# [About this exercise]
Nothing should be left out. Transcribe the entries exactly as written.

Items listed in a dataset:
========================================
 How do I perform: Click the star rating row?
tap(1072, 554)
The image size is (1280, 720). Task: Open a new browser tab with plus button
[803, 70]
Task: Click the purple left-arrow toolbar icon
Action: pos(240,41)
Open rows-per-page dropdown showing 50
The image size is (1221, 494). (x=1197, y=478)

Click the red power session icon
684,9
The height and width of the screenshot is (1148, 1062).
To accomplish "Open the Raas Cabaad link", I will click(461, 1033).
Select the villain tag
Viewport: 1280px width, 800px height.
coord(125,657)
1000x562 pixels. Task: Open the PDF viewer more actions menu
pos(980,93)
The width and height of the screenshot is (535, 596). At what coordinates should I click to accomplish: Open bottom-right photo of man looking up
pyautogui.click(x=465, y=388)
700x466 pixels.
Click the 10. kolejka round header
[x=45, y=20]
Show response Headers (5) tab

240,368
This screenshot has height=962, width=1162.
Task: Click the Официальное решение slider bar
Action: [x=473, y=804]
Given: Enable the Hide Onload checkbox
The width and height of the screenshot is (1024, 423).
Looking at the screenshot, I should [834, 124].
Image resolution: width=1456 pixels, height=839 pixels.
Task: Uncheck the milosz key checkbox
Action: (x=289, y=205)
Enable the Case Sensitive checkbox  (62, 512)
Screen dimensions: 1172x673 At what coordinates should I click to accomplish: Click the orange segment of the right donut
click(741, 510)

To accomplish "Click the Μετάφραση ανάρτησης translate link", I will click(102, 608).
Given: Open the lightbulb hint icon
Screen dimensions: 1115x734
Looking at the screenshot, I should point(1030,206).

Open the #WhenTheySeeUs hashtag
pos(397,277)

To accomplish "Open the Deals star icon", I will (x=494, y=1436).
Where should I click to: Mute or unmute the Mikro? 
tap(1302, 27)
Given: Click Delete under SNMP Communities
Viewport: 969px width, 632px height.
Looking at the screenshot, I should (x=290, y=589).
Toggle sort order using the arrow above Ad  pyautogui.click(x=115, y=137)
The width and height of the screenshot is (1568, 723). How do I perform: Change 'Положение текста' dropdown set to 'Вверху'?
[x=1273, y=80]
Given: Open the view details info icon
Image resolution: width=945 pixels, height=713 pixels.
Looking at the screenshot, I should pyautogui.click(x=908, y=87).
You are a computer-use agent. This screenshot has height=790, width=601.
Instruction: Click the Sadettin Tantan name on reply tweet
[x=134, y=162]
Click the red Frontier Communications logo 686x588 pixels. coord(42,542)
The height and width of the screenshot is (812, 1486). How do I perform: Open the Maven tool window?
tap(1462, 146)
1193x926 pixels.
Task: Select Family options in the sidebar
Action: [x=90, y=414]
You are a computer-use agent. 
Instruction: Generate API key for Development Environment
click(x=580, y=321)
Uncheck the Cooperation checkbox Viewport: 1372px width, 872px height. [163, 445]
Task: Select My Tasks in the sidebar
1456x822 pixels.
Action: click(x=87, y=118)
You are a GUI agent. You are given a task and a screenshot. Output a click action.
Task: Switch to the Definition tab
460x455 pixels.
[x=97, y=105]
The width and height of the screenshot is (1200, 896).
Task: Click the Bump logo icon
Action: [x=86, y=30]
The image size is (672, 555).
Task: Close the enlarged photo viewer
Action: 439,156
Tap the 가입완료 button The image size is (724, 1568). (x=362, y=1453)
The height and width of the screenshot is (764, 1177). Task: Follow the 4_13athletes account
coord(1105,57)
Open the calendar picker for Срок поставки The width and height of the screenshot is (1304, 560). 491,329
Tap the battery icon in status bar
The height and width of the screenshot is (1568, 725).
========================================
# [Completed task]
 How do I perform: Click the star rating row?
tap(1072, 554)
The image size is (1280, 720). Task: Open a new browser tab with plus button
[803, 70]
Task: Click the purple left-arrow toolbar icon
Action: pos(240,41)
Open rows-per-page dropdown showing 50
The image size is (1221, 494). (x=1197, y=478)

Click the red power session icon
684,9
The height and width of the screenshot is (1148, 1062).
To accomplish "Open the Raas Cabaad link", I will click(461, 1033).
Select the villain tag
Viewport: 1280px width, 800px height.
coord(125,657)
1000x562 pixels. Task: Open the PDF viewer more actions menu
pos(980,93)
The width and height of the screenshot is (535, 596). At what coordinates should I click to accomplish: Open bottom-right photo of man looking up
pyautogui.click(x=465, y=388)
700x466 pixels.
Click the 10. kolejka round header
[x=45, y=20]
Show response Headers (5) tab

240,368
This screenshot has height=962, width=1162.
Task: Click the Официальное решение slider bar
Action: [x=473, y=804]
Given: Enable the Hide Onload checkbox
The width and height of the screenshot is (1024, 423).
Looking at the screenshot, I should [834, 124].
Image resolution: width=1456 pixels, height=839 pixels.
Task: Uncheck the milosz key checkbox
Action: (x=289, y=205)
Enable the Case Sensitive checkbox  (62, 512)
Screen dimensions: 1172x673 At what coordinates should I click to accomplish: Click the orange segment of the right donut
click(741, 510)

To accomplish "Click the Μετάφραση ανάρτησης translate link", I will click(102, 608).
Given: Open the lightbulb hint icon
Screen dimensions: 1115x734
Looking at the screenshot, I should point(1030,206).

Open the #WhenTheySeeUs hashtag
pos(397,277)

To accomplish "Open the Deals star icon", I will (x=494, y=1436).
Where should I click to: Mute or unmute the Mikro? 
tap(1302, 27)
Given: Click Delete under SNMP Communities
Viewport: 969px width, 632px height.
Looking at the screenshot, I should (x=290, y=589).
Toggle sort order using the arrow above Ad  pyautogui.click(x=115, y=137)
The width and height of the screenshot is (1568, 723). How do I perform: Change 'Положение текста' dropdown set to 'Вверху'?
[x=1273, y=80]
Given: Open the view details info icon
Image resolution: width=945 pixels, height=713 pixels.
Looking at the screenshot, I should pyautogui.click(x=908, y=87).
You are a computer-use agent. This screenshot has height=790, width=601.
Instruction: Click the Sadettin Tantan name on reply tweet
[x=134, y=162]
Click the red Frontier Communications logo 686x588 pixels. coord(42,542)
The height and width of the screenshot is (812, 1486). How do I perform: Open the Maven tool window?
tap(1462, 146)
1193x926 pixels.
Task: Select Family options in the sidebar
Action: [x=90, y=414]
You are a computer-use agent. 
Instruction: Generate API key for Development Environment
click(x=580, y=321)
Uncheck the Cooperation checkbox Viewport: 1372px width, 872px height. [163, 445]
Task: Select My Tasks in the sidebar
1456x822 pixels.
Action: click(x=87, y=118)
You are a GUI agent. You are given a task and a screenshot. Output a click action.
Task: Switch to the Definition tab
460x455 pixels.
[x=97, y=105]
The width and height of the screenshot is (1200, 896).
Task: Click the Bump logo icon
Action: [x=86, y=30]
The image size is (672, 555).
Task: Close the enlarged photo viewer
Action: 439,156
Tap the 가입완료 button The image size is (724, 1568). (x=362, y=1453)
The height and width of the screenshot is (764, 1177). Task: Follow the 4_13athletes account
coord(1105,57)
Open the calendar picker for Срок поставки The width and height of the screenshot is (1304, 560). 491,329
Tap the battery icon in status bar
The height and width of the screenshot is (1568, 725).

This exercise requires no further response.